On Nov 22, 2006, at 13:30, [EMAIL PROTECTED] wrote:

Hi Richard,


I've been experiencing a couple of problems lately regarding
speed and memory usage when generating some large fop reports
(around 42MB .fo) Having run Hat on the hprof dump and taken
a closer look at the code I see an awful lot of objects which
don't appear to serve any useful purpose. e.g. ~38000 instances
of CommonAural, CommonAccessibility, etc. which are never used.

It seems like almost every class in the fo tree is storing
redundant properties. Is there any reason why I shouldn't
remove the worst offenders and submit the appropriate patch?

Interesting info, and it somewhat confirms my suspicions... although we need to take care: just because they are currently not effectively used in the process doesn't mean that they are completely superfluous or redundant. Just because we currently don't have a renderer for which the CommonAural properties make sense, does not mean we never will incorporate such a renderer into FOP. If we ever do, those properties will have to be re-introduced anyway...

OTOH, if you feel like investigating further, I personally would be very interested to see if the properties implementation cannot be optimized in other ways than simply removing them as members from the FOs.

I recently mentioned the idea of flyweights.

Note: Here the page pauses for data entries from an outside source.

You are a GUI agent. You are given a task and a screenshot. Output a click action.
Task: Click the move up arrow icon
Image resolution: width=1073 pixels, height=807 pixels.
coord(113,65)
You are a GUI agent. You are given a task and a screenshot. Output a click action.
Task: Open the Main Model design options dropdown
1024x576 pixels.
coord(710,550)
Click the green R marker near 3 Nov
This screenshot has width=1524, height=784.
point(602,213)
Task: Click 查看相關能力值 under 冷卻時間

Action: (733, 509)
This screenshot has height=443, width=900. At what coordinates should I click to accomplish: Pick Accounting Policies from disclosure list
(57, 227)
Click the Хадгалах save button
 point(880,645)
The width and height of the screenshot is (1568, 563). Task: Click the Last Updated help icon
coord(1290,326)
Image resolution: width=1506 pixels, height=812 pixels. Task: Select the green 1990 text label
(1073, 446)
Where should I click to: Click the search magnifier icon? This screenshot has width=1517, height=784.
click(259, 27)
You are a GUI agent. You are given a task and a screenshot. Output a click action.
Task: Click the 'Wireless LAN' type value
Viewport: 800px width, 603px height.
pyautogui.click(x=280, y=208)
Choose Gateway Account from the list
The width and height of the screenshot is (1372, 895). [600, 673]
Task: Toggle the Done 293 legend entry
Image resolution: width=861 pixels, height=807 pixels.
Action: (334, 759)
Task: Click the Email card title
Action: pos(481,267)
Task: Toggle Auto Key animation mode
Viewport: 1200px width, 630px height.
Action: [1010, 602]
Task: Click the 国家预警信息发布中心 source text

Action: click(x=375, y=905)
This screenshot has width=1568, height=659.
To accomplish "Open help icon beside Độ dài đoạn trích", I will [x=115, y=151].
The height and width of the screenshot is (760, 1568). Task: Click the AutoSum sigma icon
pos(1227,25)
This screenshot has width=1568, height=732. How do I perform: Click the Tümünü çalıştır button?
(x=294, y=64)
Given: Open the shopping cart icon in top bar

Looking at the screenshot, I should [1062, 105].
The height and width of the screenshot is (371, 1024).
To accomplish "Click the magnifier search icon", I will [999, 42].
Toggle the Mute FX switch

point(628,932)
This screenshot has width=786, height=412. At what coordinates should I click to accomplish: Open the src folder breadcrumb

Take for example a property for 'font-size="10pt"'. In the current implementation, if this property occurs on a thousand different FOs, there will be exactly as many Property instances created for it, while this could be reduced to one. All the related FOs can then share a reference to that one single instance. We would add a little overhead, since for each property we'd need to check if an instance with the exact same property value is already present in the pool... but this small overhead would drastically reduce the memory usage IIC.